何か話が途切れちゃったけどとりあえずここまで。
次の分までまとめたかった・・・

おっさん総受ワンダーランド。
苦手な方は見る前に逃げて!







最初、それはユニオンから回ってきた仕事だった。
久振りにダングレストに寄ったついでになじみの顔でも様子見しようかとユニオン本部へと足を運んだ。
顔なじみとなった入り口の番人に挨拶をすれば丁度レイヴンも帰ってきてるぜと予想外の朗報。

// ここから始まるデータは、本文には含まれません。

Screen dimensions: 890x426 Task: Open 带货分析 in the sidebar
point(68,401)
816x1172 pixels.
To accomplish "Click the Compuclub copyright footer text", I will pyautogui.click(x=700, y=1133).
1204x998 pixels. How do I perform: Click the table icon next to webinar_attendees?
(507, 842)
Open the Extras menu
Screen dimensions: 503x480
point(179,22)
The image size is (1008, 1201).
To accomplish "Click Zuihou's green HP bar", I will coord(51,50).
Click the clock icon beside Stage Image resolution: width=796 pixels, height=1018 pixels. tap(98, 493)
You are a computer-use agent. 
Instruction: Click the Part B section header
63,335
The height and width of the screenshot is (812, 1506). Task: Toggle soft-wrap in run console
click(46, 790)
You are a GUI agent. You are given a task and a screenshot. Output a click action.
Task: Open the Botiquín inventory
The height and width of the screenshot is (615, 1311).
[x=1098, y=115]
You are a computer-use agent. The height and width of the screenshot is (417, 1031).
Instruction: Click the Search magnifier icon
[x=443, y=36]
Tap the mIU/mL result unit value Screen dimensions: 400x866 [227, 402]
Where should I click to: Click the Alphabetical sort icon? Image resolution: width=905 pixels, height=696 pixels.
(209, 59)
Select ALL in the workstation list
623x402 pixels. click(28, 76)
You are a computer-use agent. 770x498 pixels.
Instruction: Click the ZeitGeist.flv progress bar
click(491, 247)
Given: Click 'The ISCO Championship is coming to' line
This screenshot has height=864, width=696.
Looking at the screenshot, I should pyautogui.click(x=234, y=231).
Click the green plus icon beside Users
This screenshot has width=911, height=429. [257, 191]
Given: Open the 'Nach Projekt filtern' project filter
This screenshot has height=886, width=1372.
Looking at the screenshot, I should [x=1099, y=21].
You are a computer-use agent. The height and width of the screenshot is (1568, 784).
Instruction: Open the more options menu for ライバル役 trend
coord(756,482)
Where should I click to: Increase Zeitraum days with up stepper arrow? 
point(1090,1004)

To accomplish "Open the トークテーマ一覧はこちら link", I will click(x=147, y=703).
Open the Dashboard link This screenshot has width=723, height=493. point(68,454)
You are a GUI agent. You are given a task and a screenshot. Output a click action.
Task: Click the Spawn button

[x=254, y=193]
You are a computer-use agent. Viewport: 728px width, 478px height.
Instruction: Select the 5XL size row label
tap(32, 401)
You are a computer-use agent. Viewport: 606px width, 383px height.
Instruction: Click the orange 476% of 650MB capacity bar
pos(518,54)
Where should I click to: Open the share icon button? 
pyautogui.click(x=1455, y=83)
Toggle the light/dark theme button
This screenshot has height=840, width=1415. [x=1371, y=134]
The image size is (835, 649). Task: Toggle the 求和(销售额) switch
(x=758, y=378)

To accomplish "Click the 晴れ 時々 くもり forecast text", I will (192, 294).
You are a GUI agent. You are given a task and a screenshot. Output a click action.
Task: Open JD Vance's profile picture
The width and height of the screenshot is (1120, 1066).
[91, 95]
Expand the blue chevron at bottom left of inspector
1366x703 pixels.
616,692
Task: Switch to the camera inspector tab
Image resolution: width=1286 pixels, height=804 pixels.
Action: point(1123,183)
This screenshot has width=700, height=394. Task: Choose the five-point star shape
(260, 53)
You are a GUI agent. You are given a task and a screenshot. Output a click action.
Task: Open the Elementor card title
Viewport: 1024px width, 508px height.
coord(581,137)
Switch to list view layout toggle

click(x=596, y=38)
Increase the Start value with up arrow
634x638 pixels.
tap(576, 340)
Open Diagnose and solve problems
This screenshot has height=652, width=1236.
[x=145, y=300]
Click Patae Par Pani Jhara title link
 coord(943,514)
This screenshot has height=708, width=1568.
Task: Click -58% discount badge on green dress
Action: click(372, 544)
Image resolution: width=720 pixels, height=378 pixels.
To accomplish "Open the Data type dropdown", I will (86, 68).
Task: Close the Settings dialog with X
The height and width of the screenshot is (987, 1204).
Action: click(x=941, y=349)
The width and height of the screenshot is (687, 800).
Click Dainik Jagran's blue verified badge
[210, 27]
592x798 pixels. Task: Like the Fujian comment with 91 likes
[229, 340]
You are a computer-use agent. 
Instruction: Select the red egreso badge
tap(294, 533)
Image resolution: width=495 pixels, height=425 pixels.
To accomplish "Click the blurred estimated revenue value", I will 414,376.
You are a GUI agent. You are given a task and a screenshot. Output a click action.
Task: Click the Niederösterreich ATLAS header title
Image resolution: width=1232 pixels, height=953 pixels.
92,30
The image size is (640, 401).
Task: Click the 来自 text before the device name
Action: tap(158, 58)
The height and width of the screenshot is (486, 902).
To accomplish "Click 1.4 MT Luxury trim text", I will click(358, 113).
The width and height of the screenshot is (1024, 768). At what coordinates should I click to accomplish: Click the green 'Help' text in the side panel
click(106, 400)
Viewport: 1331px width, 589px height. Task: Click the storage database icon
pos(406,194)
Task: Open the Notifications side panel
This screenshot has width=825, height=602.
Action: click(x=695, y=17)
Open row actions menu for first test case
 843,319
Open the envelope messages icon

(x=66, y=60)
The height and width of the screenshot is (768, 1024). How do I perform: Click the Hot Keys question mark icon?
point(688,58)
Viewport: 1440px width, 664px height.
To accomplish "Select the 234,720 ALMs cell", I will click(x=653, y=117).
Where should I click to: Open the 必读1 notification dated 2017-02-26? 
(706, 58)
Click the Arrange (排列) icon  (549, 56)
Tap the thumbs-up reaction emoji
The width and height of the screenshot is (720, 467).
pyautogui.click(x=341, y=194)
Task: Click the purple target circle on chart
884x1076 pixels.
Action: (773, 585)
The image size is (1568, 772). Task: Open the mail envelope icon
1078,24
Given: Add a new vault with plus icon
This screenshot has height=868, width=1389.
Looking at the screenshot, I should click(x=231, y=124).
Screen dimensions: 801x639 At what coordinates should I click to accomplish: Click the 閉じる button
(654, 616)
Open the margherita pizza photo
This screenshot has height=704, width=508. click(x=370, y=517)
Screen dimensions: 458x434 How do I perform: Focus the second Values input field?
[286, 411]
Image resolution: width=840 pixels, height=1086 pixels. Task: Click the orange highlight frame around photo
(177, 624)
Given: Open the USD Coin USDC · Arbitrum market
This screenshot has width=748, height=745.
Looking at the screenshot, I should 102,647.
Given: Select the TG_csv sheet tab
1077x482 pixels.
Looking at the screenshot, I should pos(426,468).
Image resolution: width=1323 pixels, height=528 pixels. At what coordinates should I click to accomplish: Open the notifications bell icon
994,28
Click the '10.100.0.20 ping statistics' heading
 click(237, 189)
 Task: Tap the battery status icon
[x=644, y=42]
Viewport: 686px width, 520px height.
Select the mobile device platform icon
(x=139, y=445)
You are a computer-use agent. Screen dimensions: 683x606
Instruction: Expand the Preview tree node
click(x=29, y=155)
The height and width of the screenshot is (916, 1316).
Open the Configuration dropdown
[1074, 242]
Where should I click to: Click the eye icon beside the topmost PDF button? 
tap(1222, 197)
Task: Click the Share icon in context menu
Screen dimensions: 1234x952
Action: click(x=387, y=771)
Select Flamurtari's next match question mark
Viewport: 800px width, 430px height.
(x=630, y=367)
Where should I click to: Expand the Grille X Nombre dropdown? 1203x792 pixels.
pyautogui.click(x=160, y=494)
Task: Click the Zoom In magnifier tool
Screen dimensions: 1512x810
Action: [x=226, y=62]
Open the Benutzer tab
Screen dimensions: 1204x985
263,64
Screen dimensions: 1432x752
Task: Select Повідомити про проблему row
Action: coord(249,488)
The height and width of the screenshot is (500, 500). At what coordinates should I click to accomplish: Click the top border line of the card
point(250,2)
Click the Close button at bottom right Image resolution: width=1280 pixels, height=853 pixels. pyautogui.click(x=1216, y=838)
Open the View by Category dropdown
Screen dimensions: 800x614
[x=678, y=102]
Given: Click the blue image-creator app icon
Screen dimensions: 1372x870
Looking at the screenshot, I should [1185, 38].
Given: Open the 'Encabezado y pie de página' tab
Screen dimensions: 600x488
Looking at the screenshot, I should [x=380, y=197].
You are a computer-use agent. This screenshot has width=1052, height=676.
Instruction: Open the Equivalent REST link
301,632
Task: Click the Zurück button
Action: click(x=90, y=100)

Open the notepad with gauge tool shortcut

ザーフィアスの仕事が一段落したんだねと何処か嬉しそうなカロルの口調に俺でなくともジュディスまで微笑んでいた。
レイヴンはレイヴンで胡散臭いけど人懐っこくとっつきやすくて俺としては油断はならないが付き合いやすい相手だ。
その基本となるシュヴァーンになると、やはり一度斬った相手と言うこともあって少し緊張する。
だけど、やはり基本は悪くは無い。
胡散臭い態度もなければ、丁寧かつ真摯な態度は・・・レイヴンを先に知ってしまっているために胡散臭さ大爆発だ。
じゃなくって、あの堅物フレンが尊敬をし、シュヴァーンと出会った日や、会話をした日なんかはまるで好きな女の話をすように俺に報告をしに来た。
一体どんな人物だと思ってこっそり城に覗きに言った事もあったが、ちょうどフレンと二人。何か会話をしている時だった。
隊長主席をしてるって聞いてたからどれだけ厳つい奴、いやいや、骨のある奴かと思えばフレンが視線を下げるほど背にあまり恵まれなく、伸びた影はフレンの中にスッポリと隠れる物だった。そのくせなにやら色々指示をしているのか、何度も頷くフレンの態度は何処か緊張している。
最後に胸をトンと叩いて手を上げて去って行った後姿に頭を下げ、暫くして歩き出した浮ついた足取りに眉間に皺を寄せてしまったのは仕方がないだろう。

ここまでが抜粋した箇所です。